Lompat ke konten Lompat ke sidebar Lompat ke footer

La Galigo; Turunnya Manusia Pertama (16) Bab 1


 Melihat kepiluan yang kian mengental dalam diri Batara Guru, membuat Dettia Unruq Punna Batara tak dapat menahan perasaanya. Ia beranjak duduk di samping La Togeq Langiq dan mengulas-ulas pinggang saudaranya. Sembari menangis ia berkata dengan suara parau dan tersendat-sendat menahan kepiluan:

“Hentikanlah air matamu. Kerinduan ke Boting Langiq janganlah membuat kakanda kehilangan kebijaksanaan dan kehalusan budi. Tenangkanlah hatimu menelusuri nasib. Apa lagi yang hendak kita lakukan, kalau memang demikian keputusan ayahanda.”

“Benar apa yang katakan adinda Dettia Unruq,” ujar Aji Palallo yang diangguki Sangiang Kapang Aji Pattongeng. “Turutlah kakanda apa yang diperintahkan oleh ayahanda. Janganlah menampik kehendaknya. Apakah salahnya ketetapan To Palanroé yang menghendaki  engkau turun ke dunia membangun negeri di bumi, mengatur daerah di permukaan Pérétiwi, mematangkan kayu sengkonang atas namanya. Bukankah engkau tak sendiri, sebab Puang di Toddang Toja juga akan memunculkan anaknya menjelma di atas dunia. Dialah temanmu untuk saling menghibur dan meramaikan dunia dengan anak-anak kalian.”

Mendengar ucapan saudara-saudaranya, Batara Guru hanya terdiam. Ia tak begitu kuat berucap, sehingga tak sepatah kata pun yang mampu keluar dari bibirnya. Sementara di luar, sinar matahari yang terpancar di Boting Langiq perlahan condong ke barat.

“Bangkitlah engkau, Taletting Tana di Pérétiwi! Sampaikan kepada Batara Guru untuk segera bersiap-siap turun ke bumi,” perintah Patotoqé.

Buru-buru Taletting Tana bangkit, masuk ke dalam bilik tempat Batara Guru mengeringkan diri. Setelah menyembah, ia langsung duduk di samping peterana yang diduduki Batara Guru dan menyampaikan pesan Patotoqé.

Bagai petir yang menyambar ucapan Talletting Tana membuat semua kesadaran Batara Guru luluh. Dengan berat ia berusaha bangkit dan berjalan ke depan, ke ruang utama, diikuti semua saudaranya.
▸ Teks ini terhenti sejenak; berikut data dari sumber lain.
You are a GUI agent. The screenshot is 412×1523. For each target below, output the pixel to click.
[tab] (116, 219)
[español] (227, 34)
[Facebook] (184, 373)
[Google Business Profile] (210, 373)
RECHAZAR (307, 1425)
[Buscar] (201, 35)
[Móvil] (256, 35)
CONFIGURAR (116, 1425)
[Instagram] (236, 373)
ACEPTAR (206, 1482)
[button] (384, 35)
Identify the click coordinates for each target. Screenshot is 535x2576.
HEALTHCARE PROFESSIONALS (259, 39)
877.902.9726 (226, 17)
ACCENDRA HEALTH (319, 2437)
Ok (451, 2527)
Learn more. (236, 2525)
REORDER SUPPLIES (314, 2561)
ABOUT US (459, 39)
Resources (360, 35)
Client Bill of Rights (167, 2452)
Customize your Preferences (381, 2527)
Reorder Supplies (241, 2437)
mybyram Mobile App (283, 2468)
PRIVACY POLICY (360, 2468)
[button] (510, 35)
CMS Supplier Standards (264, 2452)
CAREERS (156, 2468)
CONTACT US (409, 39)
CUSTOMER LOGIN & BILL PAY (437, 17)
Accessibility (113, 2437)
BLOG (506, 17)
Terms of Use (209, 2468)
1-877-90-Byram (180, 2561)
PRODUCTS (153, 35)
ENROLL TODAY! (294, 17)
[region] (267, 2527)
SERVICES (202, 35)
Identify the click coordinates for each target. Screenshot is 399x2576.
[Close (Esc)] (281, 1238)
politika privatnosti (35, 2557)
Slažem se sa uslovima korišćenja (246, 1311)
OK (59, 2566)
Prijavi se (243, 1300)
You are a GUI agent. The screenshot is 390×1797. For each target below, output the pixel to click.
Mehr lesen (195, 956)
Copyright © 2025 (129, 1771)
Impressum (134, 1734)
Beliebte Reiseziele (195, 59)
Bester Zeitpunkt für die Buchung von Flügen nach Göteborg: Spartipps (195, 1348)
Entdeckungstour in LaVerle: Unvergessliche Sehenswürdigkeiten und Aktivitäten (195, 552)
Bersimpuh La Togeq Langiq di hadapan Patotoqé dan Datu Palingéq. Setelah duduk, Datu Patotoq Sangkuru Wira segera menyodorkan sirih yang telah ditumbuk kepada Batara Guru. Ada haru yang memancar dari sorot mata penguasa Boting Langiq itu. Demikian pula dengan Palingéq. Karena tak dapat menahan haru, perempuan penguasa langit itu segera beranjak dari tempat duduknya dan langsung merangkulkan legannya pada leher anak kesayangannya.

“Janganlah bersedih anakku. Terimalah takdirmu untuk dijadikan tunas di muka bumi, sebab hanya engkaulah yang pantas untuk mengemban tugas ini,” ujar Patotoqé berusaha memberikan semangat kepada anaknya.

Semakin sedih hati Batara Guru mendengar perkataan ayahandanya, terlebih oleh rangkulan ibundanya. Sedikit pun ia tak mampu berucap. Bibirnya kaku. Kata-kata yang pantas untuk dikeluarkannya tiba-tiba saja begitu asing dan tak mau menyapa. Hanya air mata La Togeq Langiq yang membanjiri pipinya. Raut wajahnya yang penuh kewibawaan telah ditaburi guratan-guratan duka yang mendalam. Tatapannya yang biasa tajam, telah bersemai air mata yang sepertinya tak ingin berhenti mengalir membentuk peta-peta buram.

Perlahan Patotoqé menunduk dan mengusap-usap kepala putra mahkota kesayangannya. Ia lantas membuka ikatan keris agung taruhan jiwanya dan melilitkannya ke pinggang langsing, anak sibirang tulangnya. Ditanggalkannya pula ikat kepala kemilau yang menghiasi kepalanya dan meletakkannya di atas kepala tunas yang akan diturunkan ke bumi. Selain itu, Patotoqé juga membuka gelang berhiaskan bulan dan cincin berkilau yang ada di tangan kanannya, lalu memasangnya di jari Batara Guru.